PROBLEM DESCRIPTION:
Starting with the line that contains "Task: Click 说明 next to 人工模拟射击 value" and ending with the last line of the entries, repeat exactly those lines and nothing else, pictures excluded.

PROVIDED RECORDS:
****************

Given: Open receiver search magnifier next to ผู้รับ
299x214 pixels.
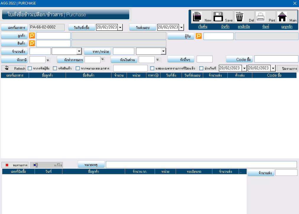Looking at the screenshot, I should [199, 36].
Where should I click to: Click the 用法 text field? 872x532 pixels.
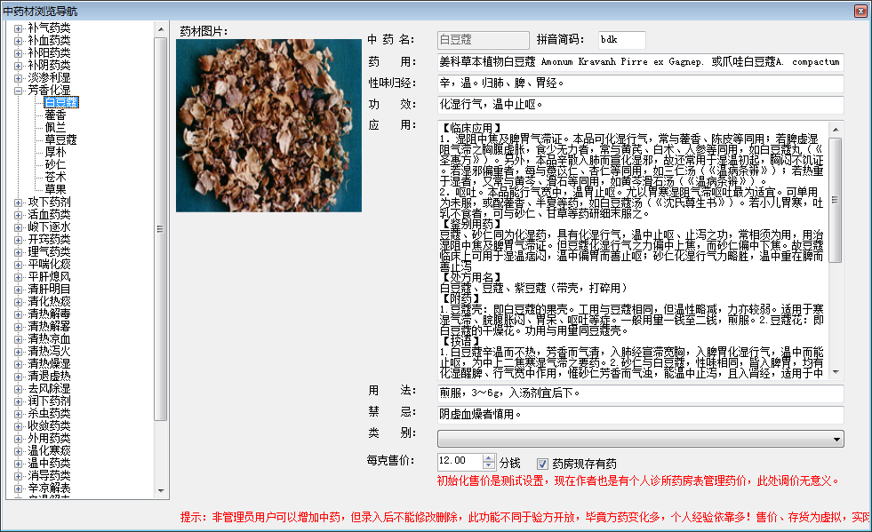(639, 393)
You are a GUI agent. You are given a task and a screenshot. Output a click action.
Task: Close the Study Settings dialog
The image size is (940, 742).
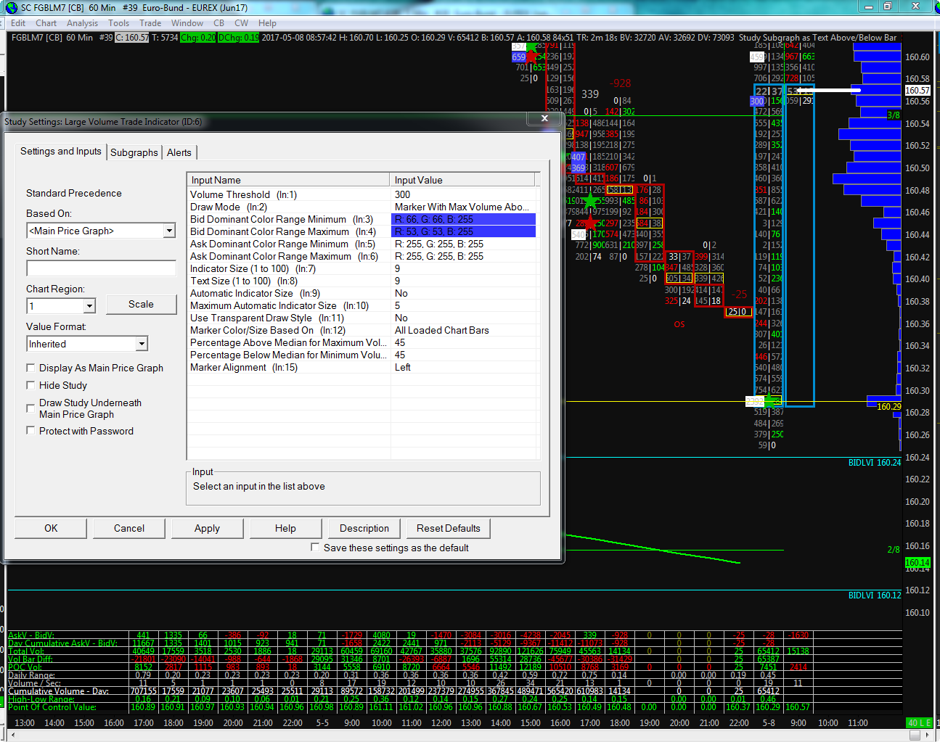pos(544,118)
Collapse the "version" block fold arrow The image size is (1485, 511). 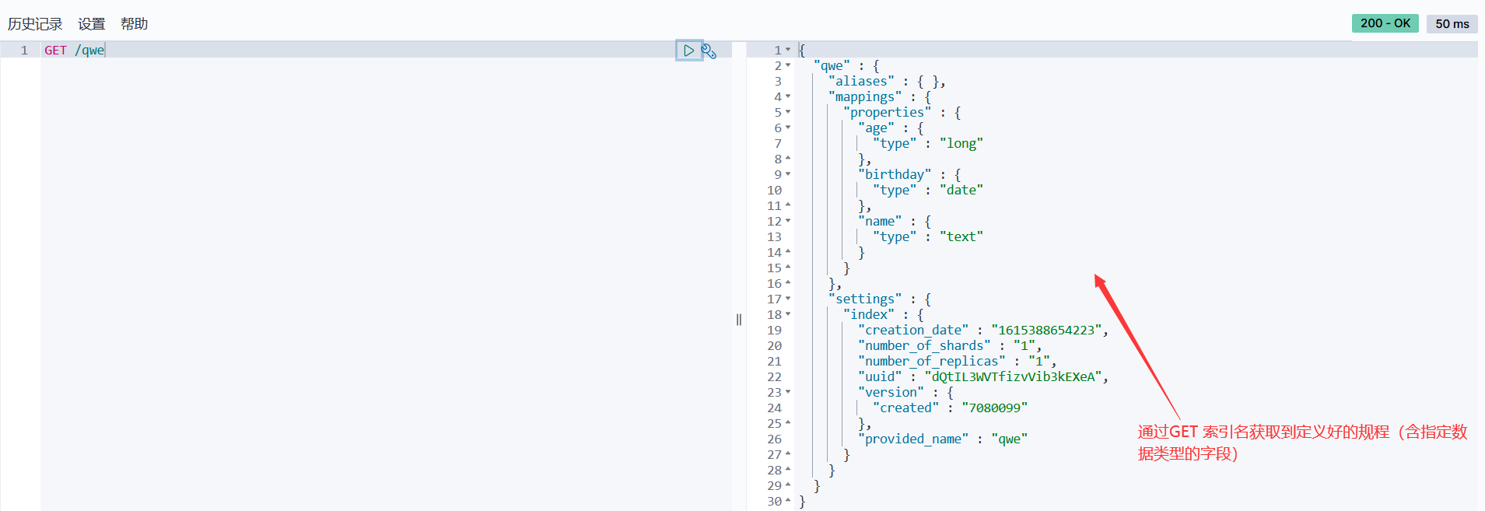point(788,392)
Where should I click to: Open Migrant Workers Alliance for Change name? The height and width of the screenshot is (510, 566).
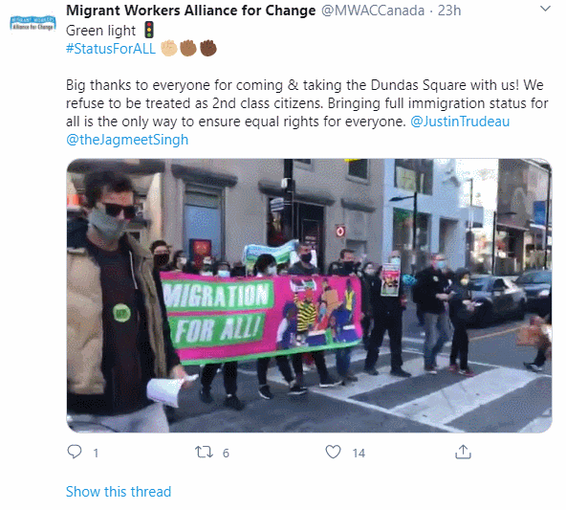point(191,11)
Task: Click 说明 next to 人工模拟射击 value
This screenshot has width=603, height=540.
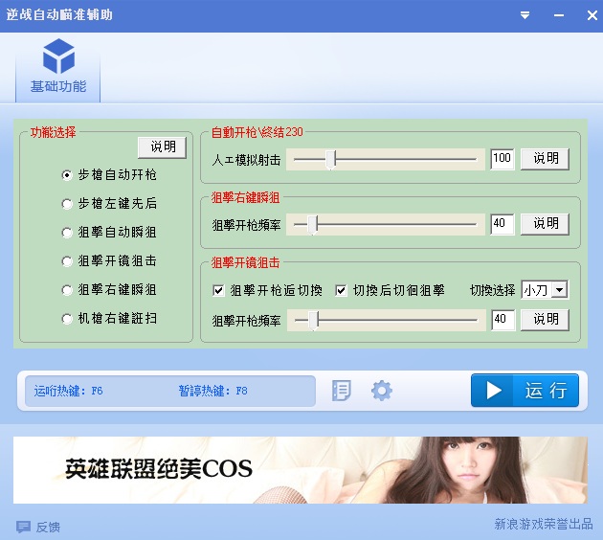Action: coord(546,159)
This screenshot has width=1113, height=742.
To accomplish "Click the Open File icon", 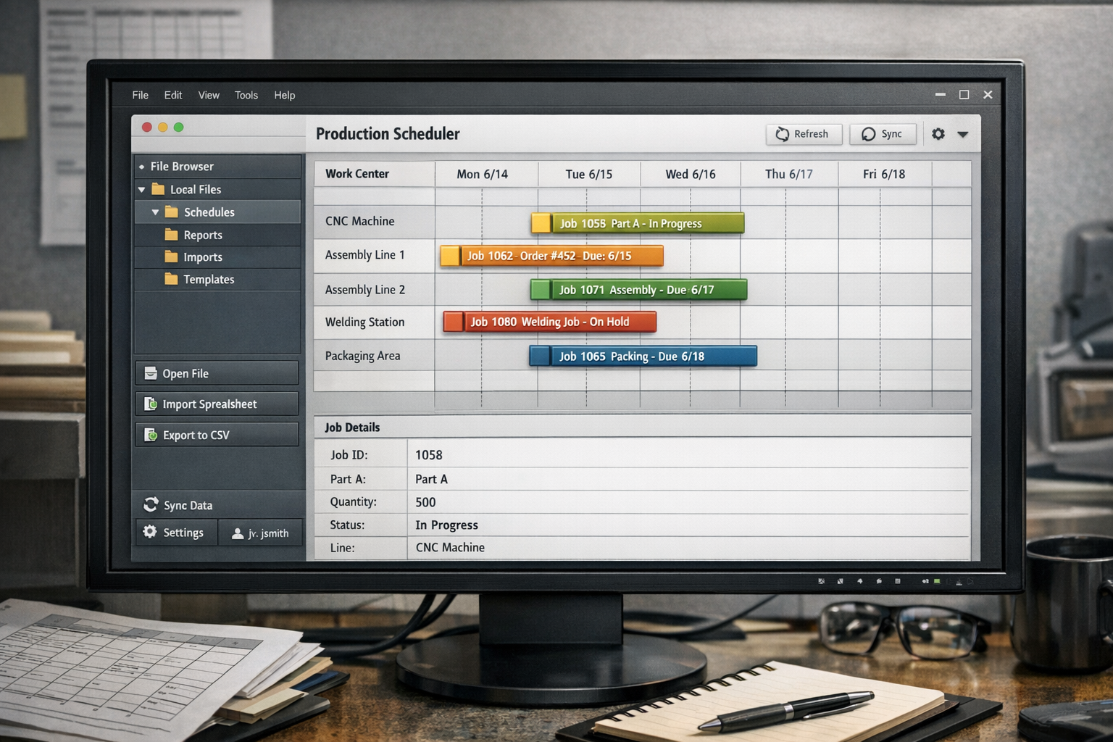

****************

FINISHED EXERCISE:
Task: Click 说明 next to 人工模拟射击 value
This screenshot has width=603, height=540.
Action: coord(546,159)
This screenshot has width=1113, height=742.
To accomplish "Click the Open File icon", 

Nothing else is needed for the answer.